Questions to answer |
a - Check each statement against the pyspark-ai excerpt. For each one, answer yes or no and quote the deciding words of the excerpt.
(i) The excerpt calls for Java 8 or above to be installed.
(ii) A GOOGLE_API_KEY is needed whatever way the data is input.
(iii) Passing verbose=True to SparkAI shows what is happening behind the scenes.
b - Answer these questions using the pyspark-ai excerpt:
(i) Which model name does the excerpt suggest if 'gpt-4' is unavailable?
(ii) At which address can the GOOGLE_CSE_ID be created?
(iii) What temperature is given to ChatOpenAI?
c - Carry on the pyspark-ai excerpt from its last line.

Provided text |
****

You will also need JAVA 8 or above installed on your system.
If you want to use google search query to get the data, you need GOOGLE_API_KEY for that. We can create the GOOGLE_API_KEY and GOOGLE_CSE_ID (if they aren’t already created) from https://developers.google.com/custom-search/v1/introduction and https://cse.google.com/cse/create/new, respectively.
Usage
input data
There are several ways to input the data to the pyspark-ai, like google search query, url, standard input to pyspark, etc.
from langchain.chat_models import ChatOpenAI from pyspark_ai import SparkAI
llm = ChatOpenAI(model_name='gpt-4', temperature=0) # If 'gpt-4' is unavailable, use 'gpt-3.5-turbo'
spark_ai = SparkAI(verbose=True)# verbose True to see what is happening behind the scenes.
spark_ai = SparkAI(llm=llm, verbose=True) # we can specify the language model to use.
spark_ai.activate()

****

Supplied data |
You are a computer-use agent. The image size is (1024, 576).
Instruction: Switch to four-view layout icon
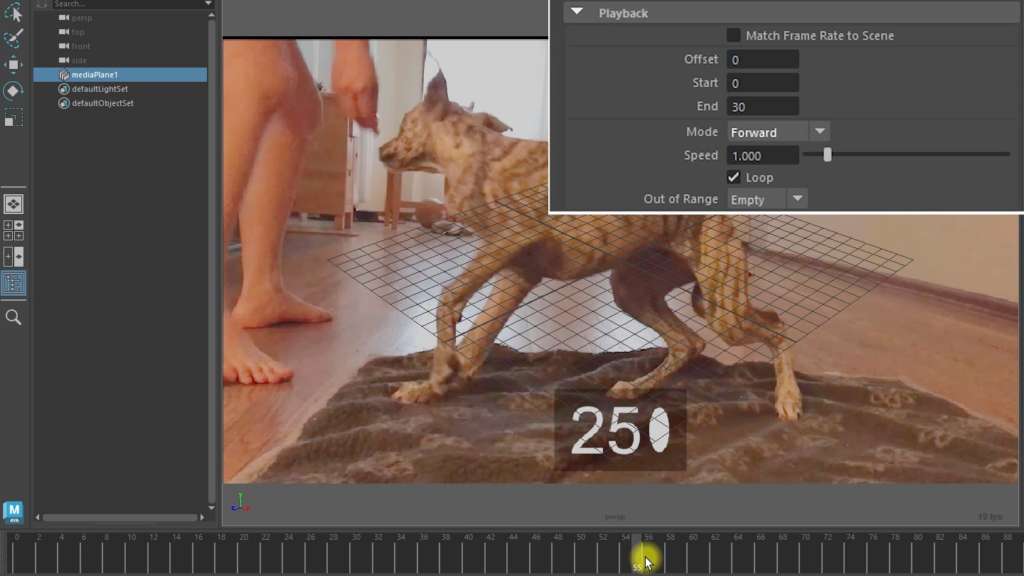tap(13, 230)
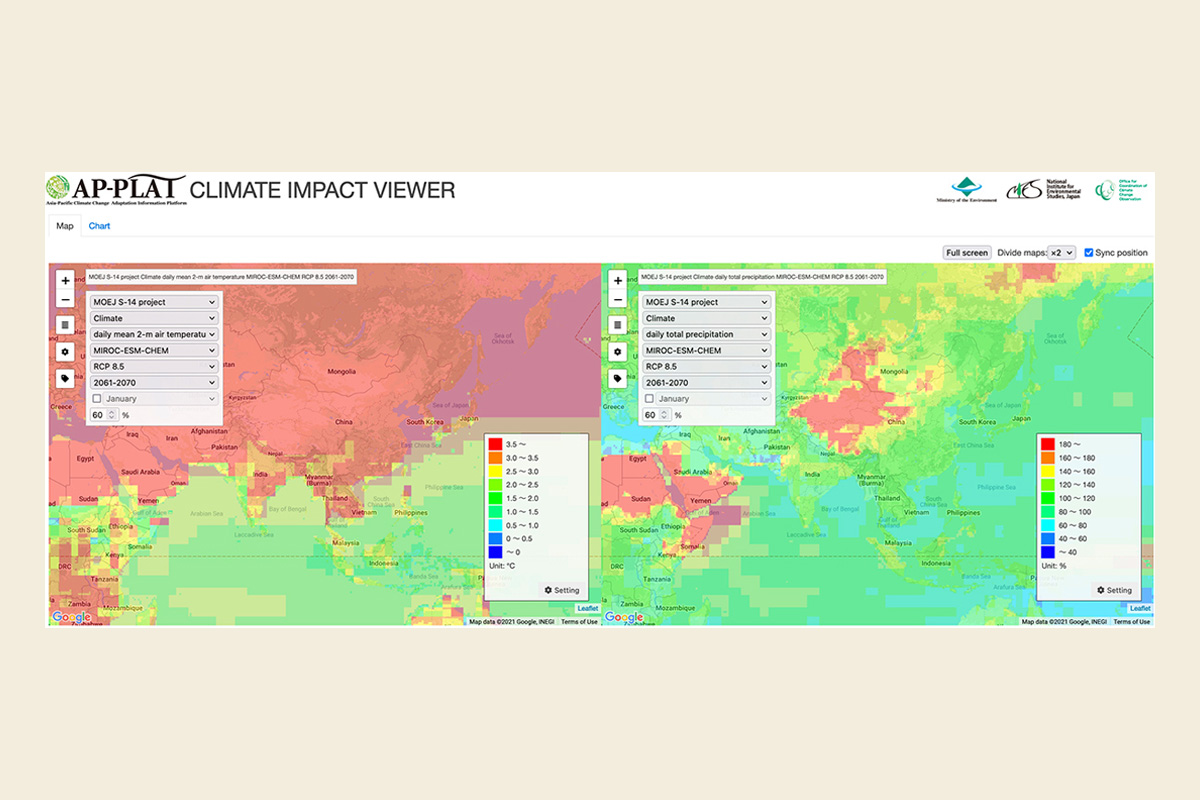Open the daily total precipitation variable dropdown

706,334
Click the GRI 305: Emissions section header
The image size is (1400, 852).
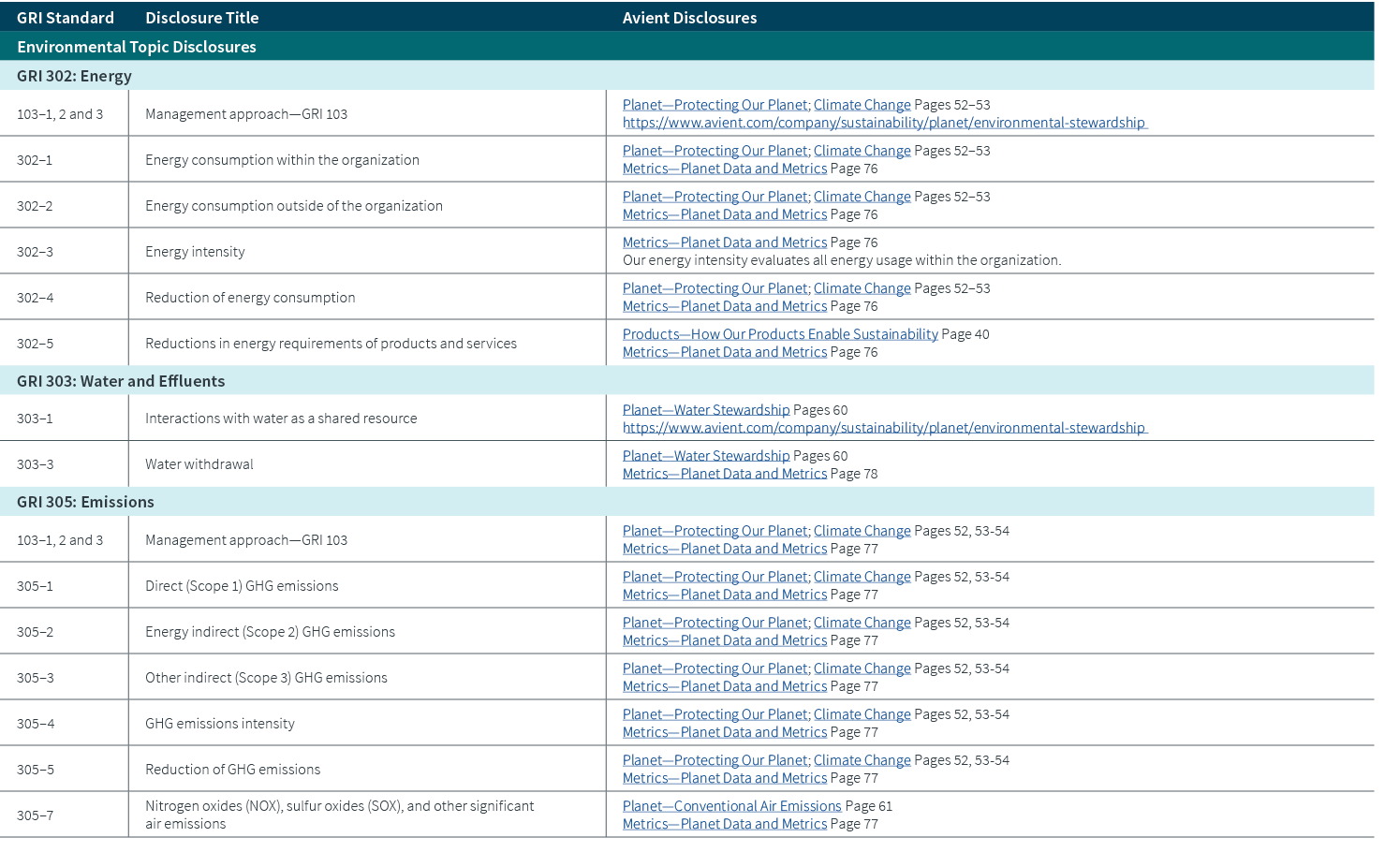(85, 502)
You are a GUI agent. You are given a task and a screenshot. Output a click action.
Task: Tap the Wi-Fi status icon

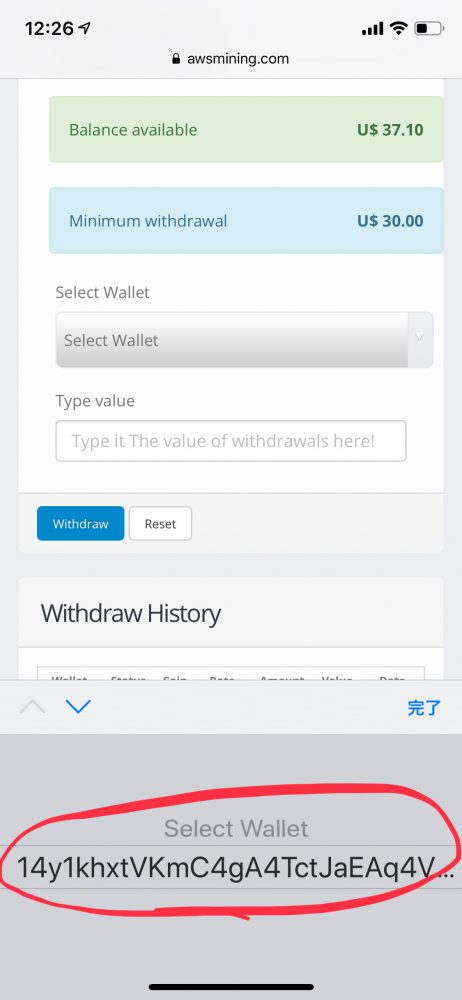[399, 28]
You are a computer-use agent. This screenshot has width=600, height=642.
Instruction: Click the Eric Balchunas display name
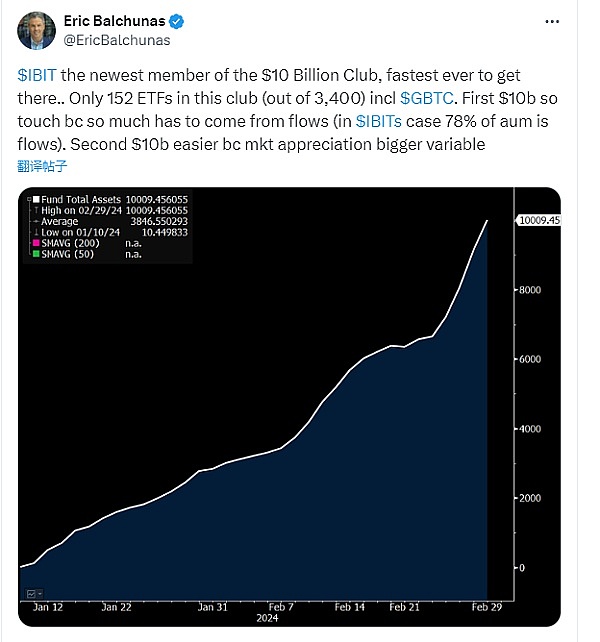[x=118, y=20]
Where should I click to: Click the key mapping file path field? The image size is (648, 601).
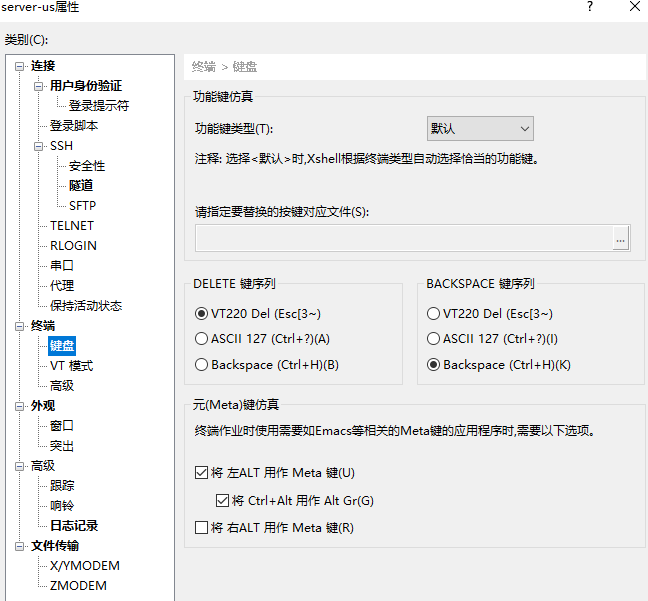click(x=402, y=239)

****

Answers for the exercise |
a -
(i) Yes: "You will also need JAVA 8 or above installed on your system."
(ii) No: "If you want to use google search query to get the data, you need GOOGLE_API_KEY for that."
(iii) Yes: "verbose True to see what is happening behind the scenes."

b -
(i) 'gpt-3.5-turbo'
(ii) https://cse.google.com/cse/create/new
(iii) 0

c -
tech_comp_df = spark_ai.create_df("https://companiesmarketcap.com/tech/largest-tech-companies-by-market-cap/")
# By default it will create a dataframe with significant columns. We can specify the column names as well.
tech_comp_df = spark_ai.create_df("https://companiesmarketcap.com/tech/largest-tech-companies-by-market-cap/", ["company_name", "market_cap_trillion", "country"])
# We can also use google search query to get the data. We need GOOGLE_API_KEY and GOOGLE_CSE_ID for that.
tech_comp_df = spark_ai.create_df("largest tech companies by market cap", ["company_name", "market_cap_trillion", "country"])
# we can also use standard input to get the data.
import pyspark
from pyspark.sql import SparkSession
spark = SparkSession.builder.appName("tech_comp").getOrCreate()
manual_df = spark.read.csv("1000 Sales Records.csv", header=True, inferSchema=True)
# 1000 Sales Records.csv is a local file
# similarly we can use other data sources as well like postgres, hive, etc.
plot
We can use the plot function to plot the data. It will do its best to find the best plot type and columns for the data. We can just give instructions using natural English, and it will do the rest. For Example:
tech_comp_df.ai.plot() tech_comp_df.ai.plot("company with market cap greater than 1 trillion")
manual_df.ai.plot("Sales count by Region")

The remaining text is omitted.